The Emperor’s New Drugs: Exploding the Antidepressant Myth—Debunking the Chemical Imbalance Theory & Drug Efficacy

What if antidepressants were not just too easily available and overly prescribed by doctors—as has been argued in many venues for years now, though to no discernible effect—but didn’t even work? That’s the takeaway premise of psychology professor Irving Kirsch, Ph.D., in his new book, The Emperor’s New Drugs: Exploding the Antidepressant Myth.

PopMatters
By Chris Barsanti
February 24, 2010

What if antidepressants were not just too easily available and overly prescribed by doctors—as has been argued in many venues for years now, though to no discernible effect—but didn’t even work? That’s the takeaway premise of psychology professor Irving Kirsch, Ph.D., in his new book, The Emperor’s New Drugs: Exploding the Antidepressant Myth.

By examining a broad spectrum of research, using both the published drug studies and the deep well of unpublished research which many drug companies would prefer stay hidden, Kirsch presents the all-too-plausible theory that there is essentially no positive effect from taking antidepressants. In fact, comparing test results between patients taking antidepressants and those taking active placebos (a drug that isn’t an antidepressant but has other, noticeable side effects, so that the patient can tell something is working on them), Kirsch found no statistically significant difference. Actually, he found that it didn’t seem to matter what drug patients were taking, as long as they knew they had ingested some kind of active drug, they improved by about the same degree. So much for the last few decades’ great advances in pharmacology, it would seem.
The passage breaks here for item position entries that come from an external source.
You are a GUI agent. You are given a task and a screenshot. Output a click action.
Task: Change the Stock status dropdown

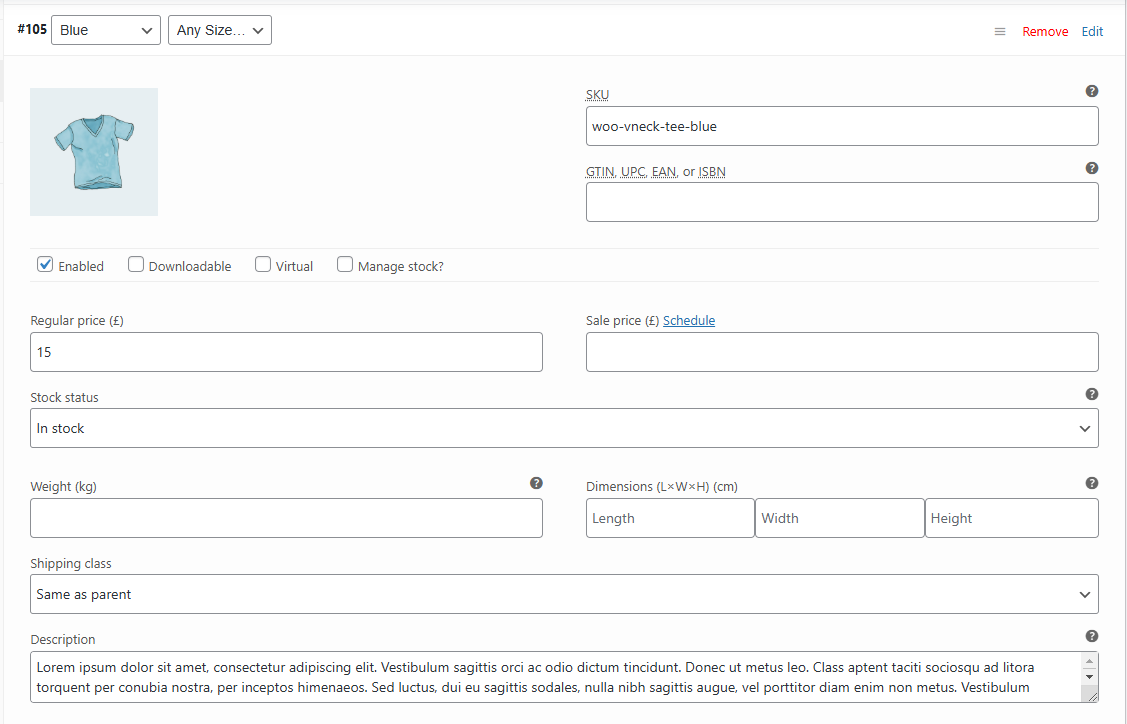[x=564, y=428]
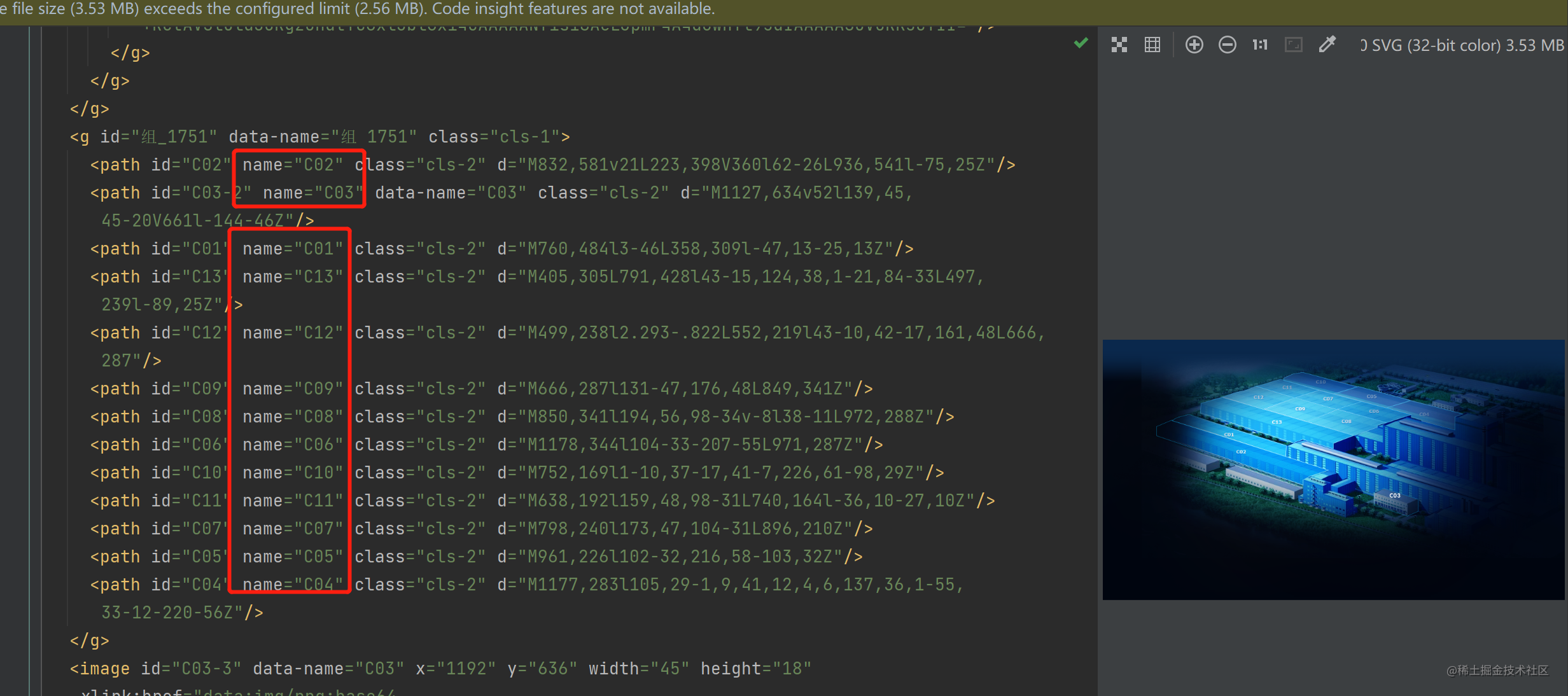Click the file size limit warning banner
Screen dimensions: 1568x696
tap(356, 9)
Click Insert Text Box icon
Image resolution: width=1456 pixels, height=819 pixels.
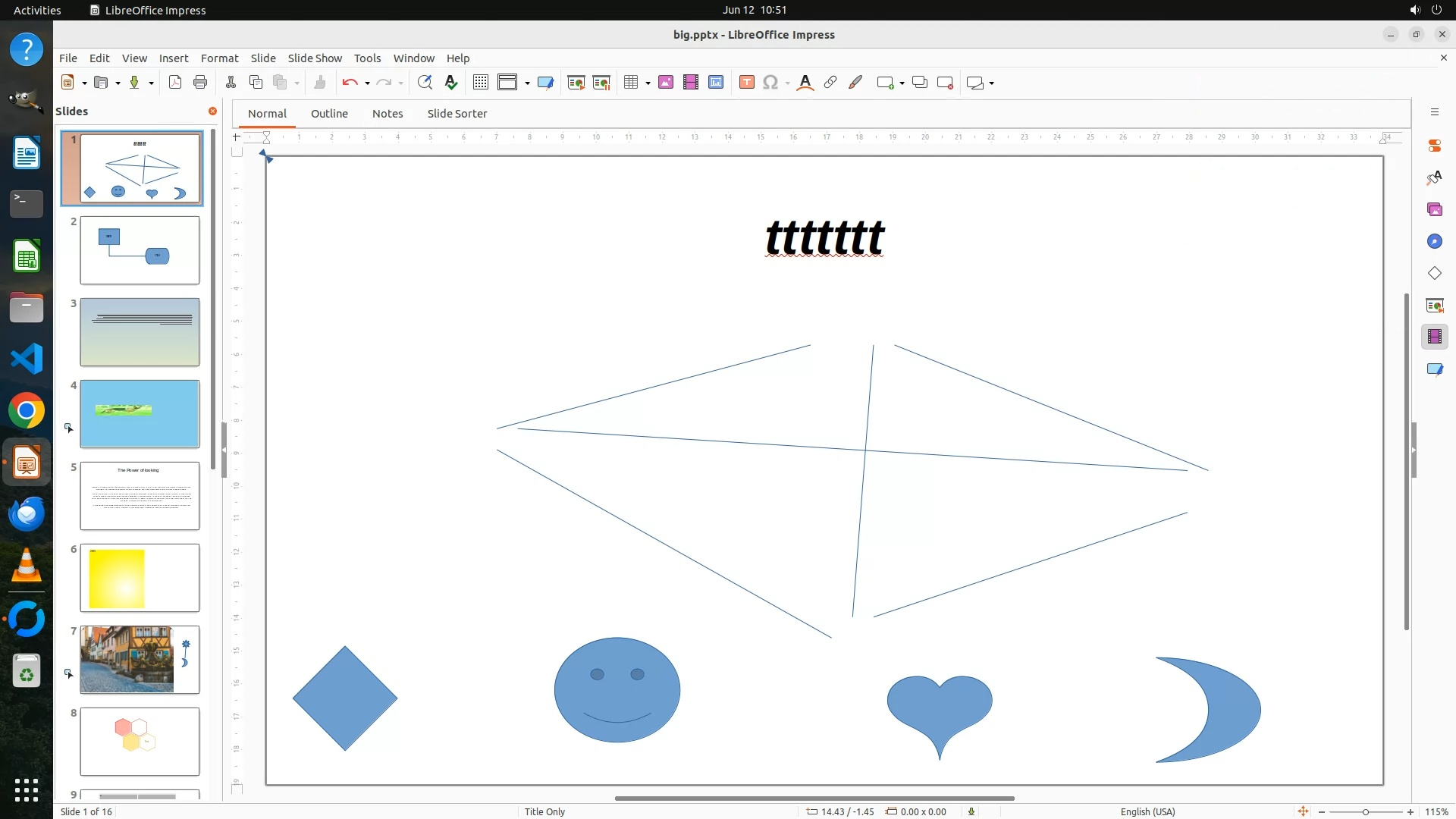click(x=747, y=83)
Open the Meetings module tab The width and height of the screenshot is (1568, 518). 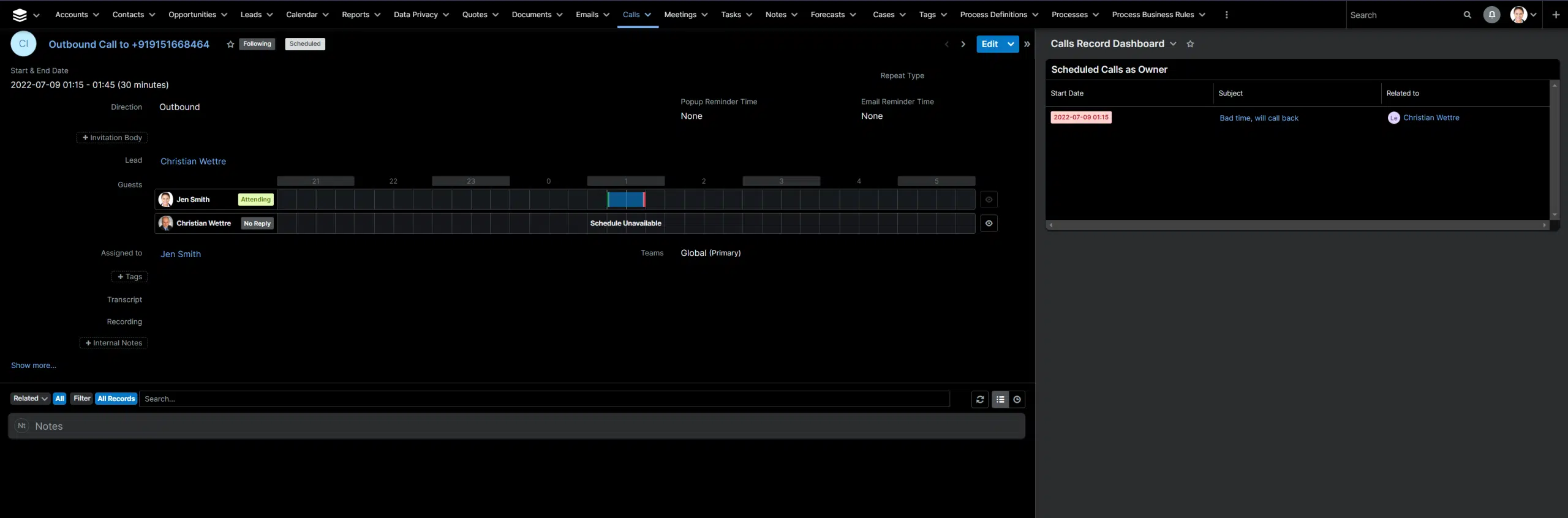680,15
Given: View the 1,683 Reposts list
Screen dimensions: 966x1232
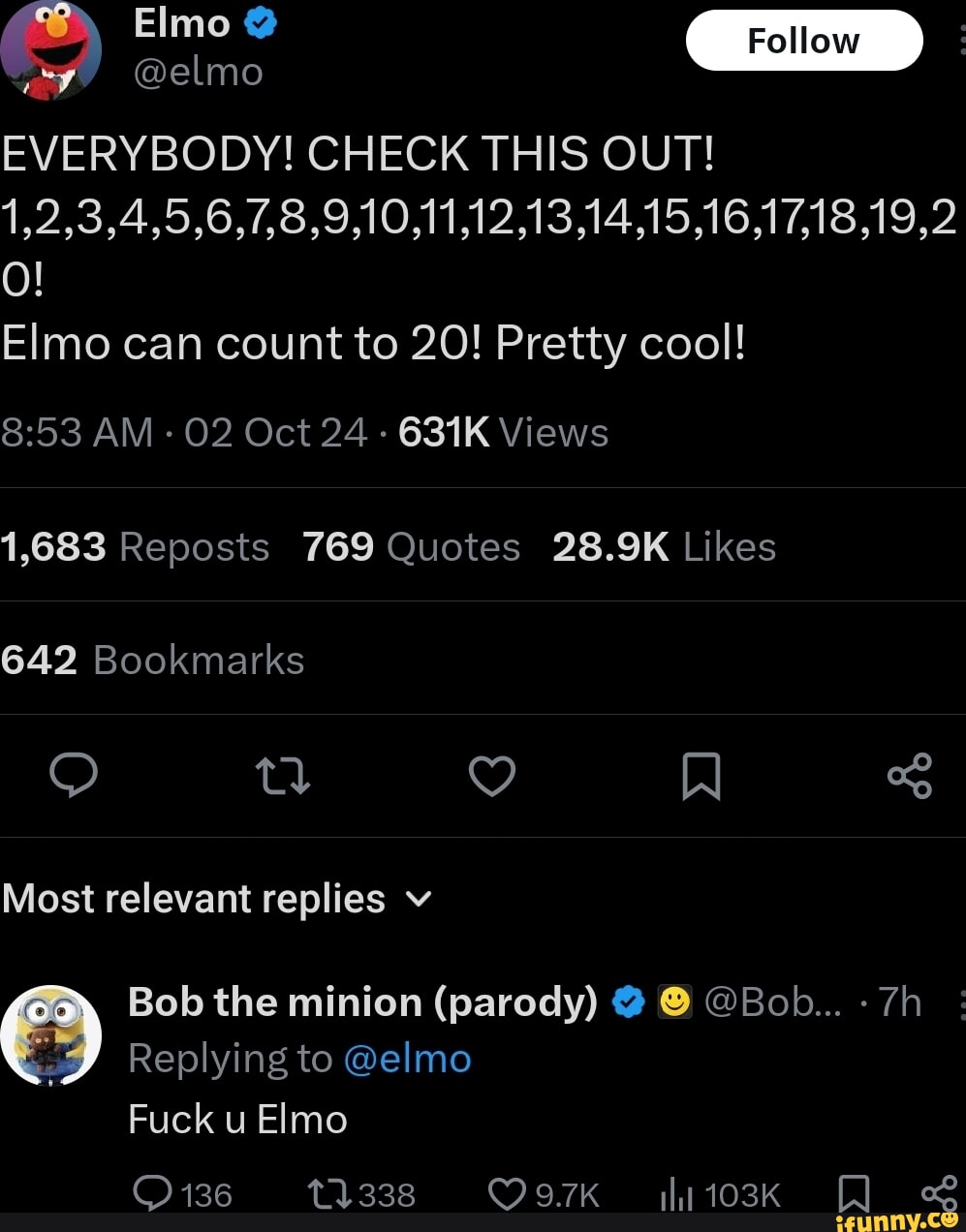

If what Kirsch is saying is true, then not only are untold millions being wasted on essentially worthless drugs, but an entire school of psychological thought is utterly wrong. Kirsch spends an entire chapter of his tightly argued book tearing down the oft-recited belief that depression is frequently or always caused by a chemical imbalance in the brain. After relating several studies which purport to show that drugs which increase, decrease, or have no effect on the serotonin levels in patients brains (something long described as crucial to pharmacological therapy) all have about the same effect, Kirsch concludes very simply that “the data just do not fit the theory”.